*** Opening of Data excerpts ***

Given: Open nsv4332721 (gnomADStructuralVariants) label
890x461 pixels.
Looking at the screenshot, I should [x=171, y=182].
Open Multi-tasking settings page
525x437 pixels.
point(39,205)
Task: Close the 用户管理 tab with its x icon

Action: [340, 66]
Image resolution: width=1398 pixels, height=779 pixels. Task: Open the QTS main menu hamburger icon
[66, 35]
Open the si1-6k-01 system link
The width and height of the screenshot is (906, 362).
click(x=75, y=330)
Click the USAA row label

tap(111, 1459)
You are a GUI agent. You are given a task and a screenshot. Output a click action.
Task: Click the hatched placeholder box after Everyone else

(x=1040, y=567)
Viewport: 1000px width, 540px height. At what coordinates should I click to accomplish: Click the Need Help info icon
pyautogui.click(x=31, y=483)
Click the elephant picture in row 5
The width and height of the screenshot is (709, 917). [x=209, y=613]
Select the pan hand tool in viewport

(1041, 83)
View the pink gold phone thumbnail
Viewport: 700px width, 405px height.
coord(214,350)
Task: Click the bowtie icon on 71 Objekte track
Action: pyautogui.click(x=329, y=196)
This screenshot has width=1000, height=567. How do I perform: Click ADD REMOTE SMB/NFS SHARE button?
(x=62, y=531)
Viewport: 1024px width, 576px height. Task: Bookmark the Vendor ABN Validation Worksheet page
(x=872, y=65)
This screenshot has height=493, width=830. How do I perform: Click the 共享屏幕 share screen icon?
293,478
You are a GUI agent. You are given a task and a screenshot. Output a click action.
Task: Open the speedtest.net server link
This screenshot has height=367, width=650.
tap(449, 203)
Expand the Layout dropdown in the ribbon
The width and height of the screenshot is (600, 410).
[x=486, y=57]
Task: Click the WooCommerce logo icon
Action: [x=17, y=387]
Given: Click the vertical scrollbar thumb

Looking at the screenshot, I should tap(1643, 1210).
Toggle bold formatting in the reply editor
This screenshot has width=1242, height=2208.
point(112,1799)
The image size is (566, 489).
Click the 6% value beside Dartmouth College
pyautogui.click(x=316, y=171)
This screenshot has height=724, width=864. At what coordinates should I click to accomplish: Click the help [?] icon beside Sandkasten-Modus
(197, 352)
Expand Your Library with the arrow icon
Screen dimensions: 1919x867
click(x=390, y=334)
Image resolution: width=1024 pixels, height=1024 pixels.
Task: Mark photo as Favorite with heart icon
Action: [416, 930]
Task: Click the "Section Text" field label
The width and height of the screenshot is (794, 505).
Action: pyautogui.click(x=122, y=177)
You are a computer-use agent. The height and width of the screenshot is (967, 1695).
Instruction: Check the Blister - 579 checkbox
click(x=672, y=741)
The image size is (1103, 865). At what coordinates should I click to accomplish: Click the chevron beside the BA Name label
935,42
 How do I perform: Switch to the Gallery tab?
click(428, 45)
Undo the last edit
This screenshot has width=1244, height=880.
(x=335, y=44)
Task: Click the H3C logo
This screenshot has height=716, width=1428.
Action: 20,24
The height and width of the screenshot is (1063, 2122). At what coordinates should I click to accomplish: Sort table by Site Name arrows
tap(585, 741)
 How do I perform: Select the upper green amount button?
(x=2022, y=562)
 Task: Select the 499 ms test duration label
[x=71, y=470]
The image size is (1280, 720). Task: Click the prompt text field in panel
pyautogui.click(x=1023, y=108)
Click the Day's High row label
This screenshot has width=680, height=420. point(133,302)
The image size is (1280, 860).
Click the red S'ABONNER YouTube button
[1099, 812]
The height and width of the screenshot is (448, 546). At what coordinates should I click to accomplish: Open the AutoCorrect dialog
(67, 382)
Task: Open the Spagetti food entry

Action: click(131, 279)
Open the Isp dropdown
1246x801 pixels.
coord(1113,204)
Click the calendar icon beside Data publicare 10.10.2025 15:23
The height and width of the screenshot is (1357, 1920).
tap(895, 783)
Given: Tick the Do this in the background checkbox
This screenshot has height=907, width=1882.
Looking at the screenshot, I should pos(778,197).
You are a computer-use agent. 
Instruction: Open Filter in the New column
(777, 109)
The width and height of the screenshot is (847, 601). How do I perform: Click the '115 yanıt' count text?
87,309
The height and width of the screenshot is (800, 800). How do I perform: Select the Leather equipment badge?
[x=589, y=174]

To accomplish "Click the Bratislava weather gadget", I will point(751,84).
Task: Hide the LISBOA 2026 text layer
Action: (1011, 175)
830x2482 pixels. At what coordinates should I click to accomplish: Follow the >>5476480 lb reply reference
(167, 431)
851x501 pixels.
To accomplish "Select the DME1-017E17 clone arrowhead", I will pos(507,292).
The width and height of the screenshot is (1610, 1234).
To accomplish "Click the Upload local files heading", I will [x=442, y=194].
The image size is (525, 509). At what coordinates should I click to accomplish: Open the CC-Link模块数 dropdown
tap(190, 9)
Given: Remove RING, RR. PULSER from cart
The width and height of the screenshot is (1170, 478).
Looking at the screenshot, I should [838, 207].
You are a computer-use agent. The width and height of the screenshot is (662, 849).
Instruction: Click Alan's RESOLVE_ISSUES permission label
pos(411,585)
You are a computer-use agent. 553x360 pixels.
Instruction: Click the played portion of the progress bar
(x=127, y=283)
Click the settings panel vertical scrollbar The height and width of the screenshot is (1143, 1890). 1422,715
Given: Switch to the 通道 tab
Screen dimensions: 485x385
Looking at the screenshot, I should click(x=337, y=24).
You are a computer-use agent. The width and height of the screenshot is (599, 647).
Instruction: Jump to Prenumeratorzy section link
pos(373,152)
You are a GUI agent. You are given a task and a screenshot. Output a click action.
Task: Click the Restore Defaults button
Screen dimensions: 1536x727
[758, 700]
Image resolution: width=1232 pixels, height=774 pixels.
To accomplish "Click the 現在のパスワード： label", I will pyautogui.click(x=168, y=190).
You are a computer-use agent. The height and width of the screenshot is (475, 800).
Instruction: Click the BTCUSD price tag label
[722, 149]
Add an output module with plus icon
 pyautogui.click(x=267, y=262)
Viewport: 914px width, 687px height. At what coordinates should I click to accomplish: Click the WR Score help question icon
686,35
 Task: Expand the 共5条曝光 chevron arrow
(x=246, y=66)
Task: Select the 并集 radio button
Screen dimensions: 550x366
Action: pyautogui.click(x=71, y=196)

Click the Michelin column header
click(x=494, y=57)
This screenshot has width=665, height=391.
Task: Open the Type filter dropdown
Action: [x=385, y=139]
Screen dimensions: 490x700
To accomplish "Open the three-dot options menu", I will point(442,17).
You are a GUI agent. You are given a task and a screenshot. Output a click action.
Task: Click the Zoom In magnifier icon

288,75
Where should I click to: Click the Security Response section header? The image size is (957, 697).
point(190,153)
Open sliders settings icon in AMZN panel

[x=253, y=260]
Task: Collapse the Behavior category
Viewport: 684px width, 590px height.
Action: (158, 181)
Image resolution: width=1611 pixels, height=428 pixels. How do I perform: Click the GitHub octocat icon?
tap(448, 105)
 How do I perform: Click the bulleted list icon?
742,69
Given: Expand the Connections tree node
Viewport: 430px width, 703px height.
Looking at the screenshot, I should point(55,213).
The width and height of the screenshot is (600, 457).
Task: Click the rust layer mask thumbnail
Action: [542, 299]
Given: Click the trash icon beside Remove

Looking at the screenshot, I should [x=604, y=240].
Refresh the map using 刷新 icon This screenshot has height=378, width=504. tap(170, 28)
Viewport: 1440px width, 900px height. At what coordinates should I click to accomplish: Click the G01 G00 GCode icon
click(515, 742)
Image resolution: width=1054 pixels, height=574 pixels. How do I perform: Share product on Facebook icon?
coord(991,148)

*** Close of Data excerpts ***

Output every line above without altering anything.

Given: Open nsv4332721 (gnomADStructuralVariants) label
890x461 pixels.
Looking at the screenshot, I should [x=171, y=182].
Open Multi-tasking settings page
525x437 pixels.
point(39,205)
Task: Close the 用户管理 tab with its x icon

Action: [340, 66]
Image resolution: width=1398 pixels, height=779 pixels. Task: Open the QTS main menu hamburger icon
[66, 35]
Open the si1-6k-01 system link
The width and height of the screenshot is (906, 362).
click(x=75, y=330)
Click the USAA row label

tap(111, 1459)
You are a GUI agent. You are given a task and a screenshot. Output a click action.
Task: Click the hatched placeholder box after Everyone else

(x=1040, y=567)
Viewport: 1000px width, 540px height. At what coordinates should I click to accomplish: Click the Need Help info icon
pyautogui.click(x=31, y=483)
Click the elephant picture in row 5
The width and height of the screenshot is (709, 917). [x=209, y=613]
Select the pan hand tool in viewport

(1041, 83)
View the pink gold phone thumbnail
Viewport: 700px width, 405px height.
coord(214,350)
Task: Click the bowtie icon on 71 Objekte track
Action: pyautogui.click(x=329, y=196)
This screenshot has width=1000, height=567. How do I perform: Click ADD REMOTE SMB/NFS SHARE button?
(x=62, y=531)
Viewport: 1024px width, 576px height. Task: Bookmark the Vendor ABN Validation Worksheet page
(x=872, y=65)
This screenshot has height=493, width=830. How do I perform: Click the 共享屏幕 share screen icon?
293,478
You are a GUI agent. You are given a task and a screenshot. Output a click action.
Task: Open the speedtest.net server link
This screenshot has height=367, width=650.
tap(449, 203)
Expand the Layout dropdown in the ribbon
The width and height of the screenshot is (600, 410).
[x=486, y=57]
Task: Click the WooCommerce logo icon
Action: [x=17, y=387]
Given: Click the vertical scrollbar thumb

Looking at the screenshot, I should tap(1643, 1210).
Toggle bold formatting in the reply editor
This screenshot has width=1242, height=2208.
point(112,1799)
The image size is (566, 489).
Click the 6% value beside Dartmouth College
pyautogui.click(x=316, y=171)
This screenshot has height=724, width=864. At what coordinates should I click to accomplish: Click the help [?] icon beside Sandkasten-Modus
(197, 352)
Expand Your Library with the arrow icon
Screen dimensions: 1919x867
click(x=390, y=334)
Image resolution: width=1024 pixels, height=1024 pixels.
Task: Mark photo as Favorite with heart icon
Action: [416, 930]
Task: Click the "Section Text" field label
The width and height of the screenshot is (794, 505).
Action: pyautogui.click(x=122, y=177)
You are a computer-use agent. The height and width of the screenshot is (967, 1695).
Instruction: Check the Blister - 579 checkbox
click(x=672, y=741)
The image size is (1103, 865). At what coordinates should I click to accomplish: Click the chevron beside the BA Name label
935,42
 How do I perform: Switch to the Gallery tab?
click(428, 45)
Undo the last edit
This screenshot has width=1244, height=880.
(x=335, y=44)
Task: Click the H3C logo
This screenshot has height=716, width=1428.
Action: 20,24
The height and width of the screenshot is (1063, 2122). At what coordinates should I click to accomplish: Sort table by Site Name arrows
tap(585, 741)
 How do I perform: Select the upper green amount button?
(x=2022, y=562)
 Task: Select the 499 ms test duration label
[x=71, y=470]
The image size is (1280, 720). Task: Click the prompt text field in panel
pyautogui.click(x=1023, y=108)
Click the Day's High row label
This screenshot has width=680, height=420. point(133,302)
The image size is (1280, 860).
Click the red S'ABONNER YouTube button
[1099, 812]
The height and width of the screenshot is (448, 546). At what coordinates should I click to accomplish: Open the AutoCorrect dialog
(67, 382)
Task: Open the Spagetti food entry

Action: click(131, 279)
Open the Isp dropdown
1246x801 pixels.
coord(1113,204)
Click the calendar icon beside Data publicare 10.10.2025 15:23
The height and width of the screenshot is (1357, 1920).
tap(895, 783)
Given: Tick the Do this in the background checkbox
This screenshot has height=907, width=1882.
Looking at the screenshot, I should pos(778,197).
You are a computer-use agent. 
Instruction: Open Filter in the New column
(777, 109)
The width and height of the screenshot is (847, 601). How do I perform: Click the '115 yanıt' count text?
87,309
The height and width of the screenshot is (800, 800). How do I perform: Select the Leather equipment badge?
[x=589, y=174]

To accomplish "Click the Bratislava weather gadget", I will point(751,84).
Task: Hide the LISBOA 2026 text layer
Action: (1011, 175)
830x2482 pixels. At what coordinates should I click to accomplish: Follow the >>5476480 lb reply reference
(167, 431)
851x501 pixels.
To accomplish "Select the DME1-017E17 clone arrowhead", I will pos(507,292).
The width and height of the screenshot is (1610, 1234).
To accomplish "Click the Upload local files heading", I will [x=442, y=194].
The image size is (525, 509). At what coordinates should I click to accomplish: Open the CC-Link模块数 dropdown
tap(190, 9)
Given: Remove RING, RR. PULSER from cart
The width and height of the screenshot is (1170, 478).
Looking at the screenshot, I should [838, 207].
You are a computer-use agent. The width and height of the screenshot is (662, 849).
Instruction: Click Alan's RESOLVE_ISSUES permission label
pos(411,585)
You are a computer-use agent. 553x360 pixels.
Instruction: Click the played portion of the progress bar
(x=127, y=283)
Click the settings panel vertical scrollbar The height and width of the screenshot is (1143, 1890). 1422,715
Given: Switch to the 通道 tab
Screen dimensions: 485x385
Looking at the screenshot, I should click(x=337, y=24).
You are a computer-use agent. The width and height of the screenshot is (599, 647).
Instruction: Jump to Prenumeratorzy section link
pos(373,152)
You are a GUI agent. You are given a task and a screenshot. Output a click action.
Task: Click the Restore Defaults button
Screen dimensions: 1536x727
[758, 700]
Image resolution: width=1232 pixels, height=774 pixels.
To accomplish "Click the 現在のパスワード： label", I will pyautogui.click(x=168, y=190).
You are a computer-use agent. The height and width of the screenshot is (475, 800).
Instruction: Click the BTCUSD price tag label
[722, 149]
Add an output module with plus icon
 pyautogui.click(x=267, y=262)
Viewport: 914px width, 687px height. At what coordinates should I click to accomplish: Click the WR Score help question icon
686,35
 Task: Expand the 共5条曝光 chevron arrow
(x=246, y=66)
Task: Select the 并集 radio button
Screen dimensions: 550x366
Action: pyautogui.click(x=71, y=196)

Click the Michelin column header
click(x=494, y=57)
This screenshot has width=665, height=391.
Task: Open the Type filter dropdown
Action: [x=385, y=139]
Screen dimensions: 490x700
To accomplish "Open the three-dot options menu", I will point(442,17).
You are a GUI agent. You are given a task and a screenshot. Output a click action.
Task: Click the Zoom In magnifier icon

288,75
Where should I click to: Click the Security Response section header? The image size is (957, 697).
point(190,153)
Open sliders settings icon in AMZN panel

[x=253, y=260]
Task: Collapse the Behavior category
Viewport: 684px width, 590px height.
Action: (158, 181)
Image resolution: width=1611 pixels, height=428 pixels. How do I perform: Click the GitHub octocat icon?
tap(448, 105)
 How do I perform: Click the bulleted list icon?
742,69
Given: Expand the Connections tree node
Viewport: 430px width, 703px height.
Looking at the screenshot, I should point(55,213).
The width and height of the screenshot is (600, 457).
Task: Click the rust layer mask thumbnail
Action: [542, 299]
Given: Click the trash icon beside Remove

Looking at the screenshot, I should [x=604, y=240].
Refresh the map using 刷新 icon This screenshot has height=378, width=504. tap(170, 28)
Viewport: 1440px width, 900px height. At what coordinates should I click to accomplish: Click the G01 G00 GCode icon
click(515, 742)
Image resolution: width=1054 pixels, height=574 pixels. How do I perform: Share product on Facebook icon?
coord(991,148)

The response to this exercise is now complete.